--- DATA EXTRACTS Enclosed Below ---

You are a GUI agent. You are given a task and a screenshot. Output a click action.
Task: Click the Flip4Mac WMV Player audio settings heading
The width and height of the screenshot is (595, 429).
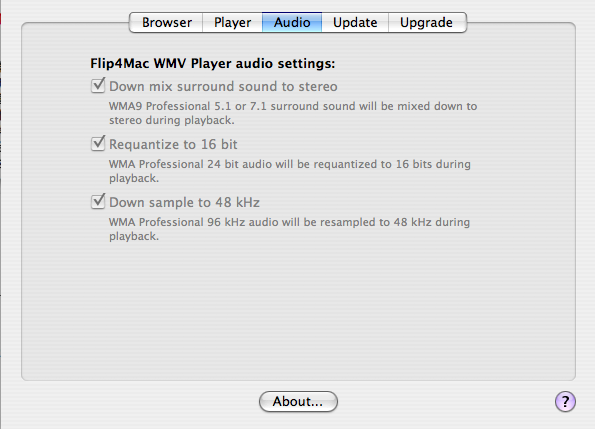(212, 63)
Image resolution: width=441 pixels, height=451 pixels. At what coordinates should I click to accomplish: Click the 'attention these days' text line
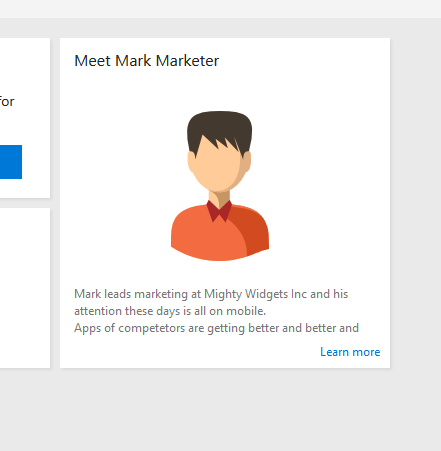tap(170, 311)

--- End of Enclosed DATA EXTRACTS ---
--- DATA EXTRACTS Enclosed Below ---

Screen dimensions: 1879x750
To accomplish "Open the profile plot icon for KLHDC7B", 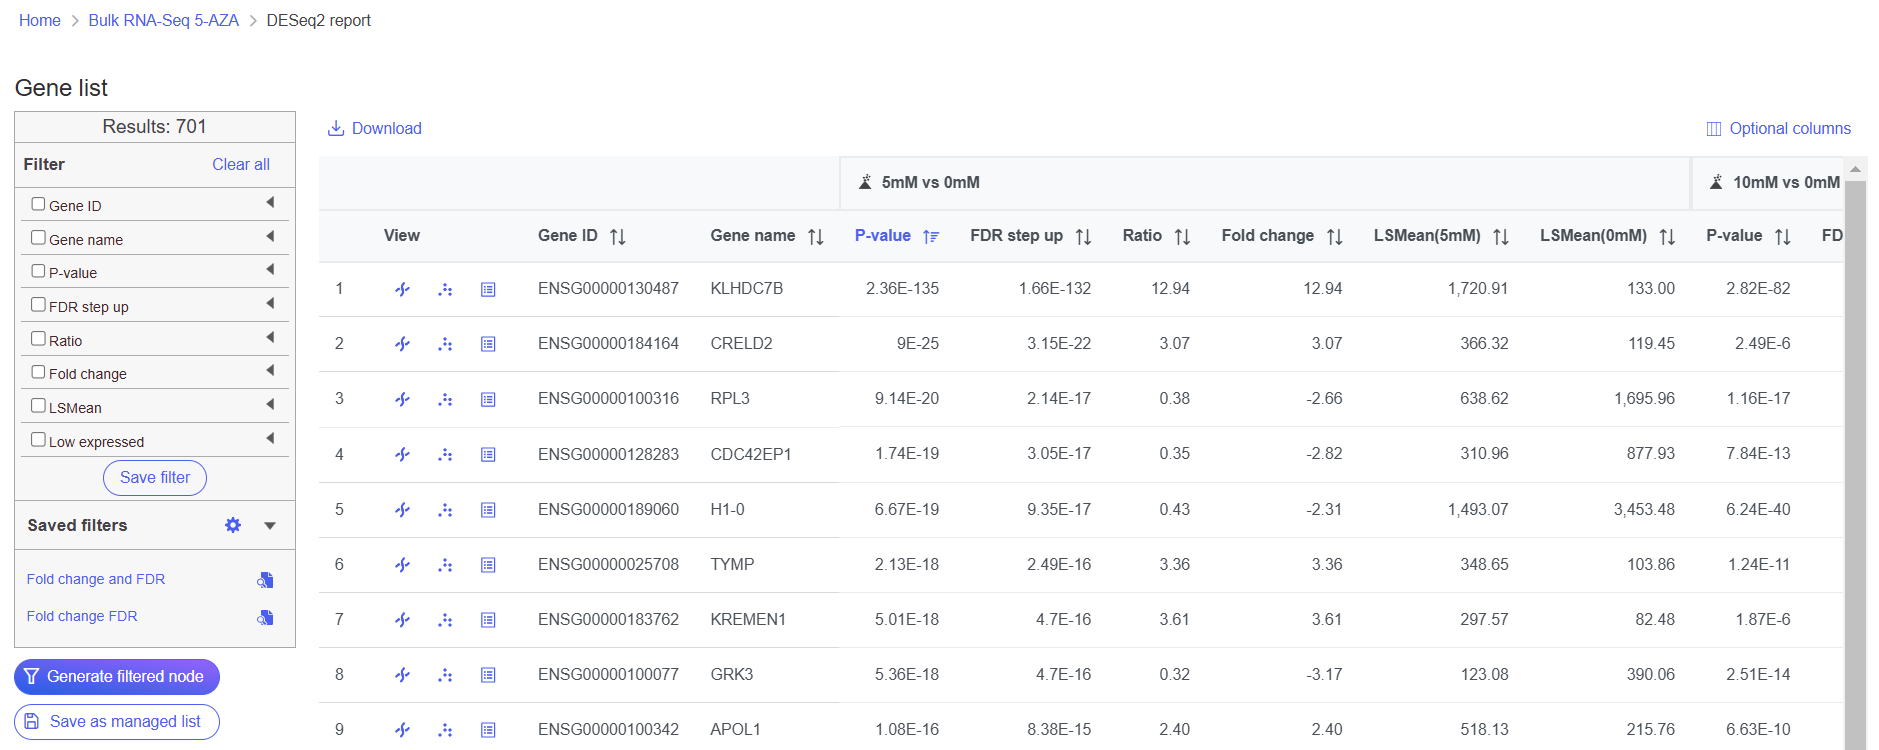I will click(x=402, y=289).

--- End of Enclosed DATA EXTRACTS ---
--- DATA EXTRACTS Enclosed Below ---

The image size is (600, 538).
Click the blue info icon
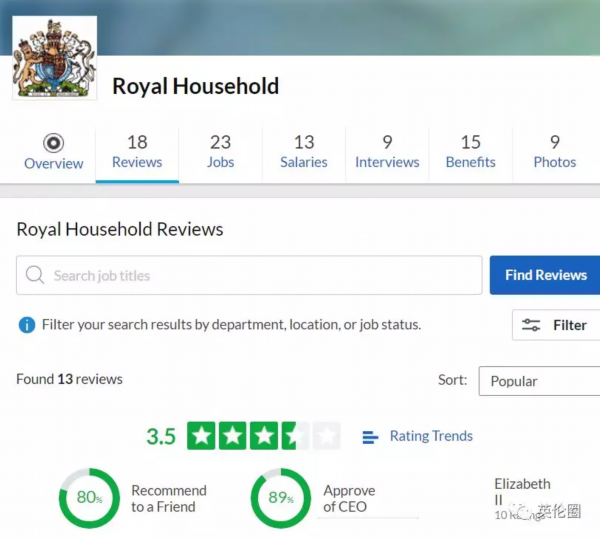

--- End of Enclosed DATA EXTRACTS ---

:: EXERCISE DIRECTIONS ::
Send back exactly the lines of the listing above starting at the one with "The image size is (600, 538)." and ending at the one with "Click the blue info icon", inclusive, and no others.

:: EXPECTED OUTPUT ::
The image size is (600, 538).
Click the blue info icon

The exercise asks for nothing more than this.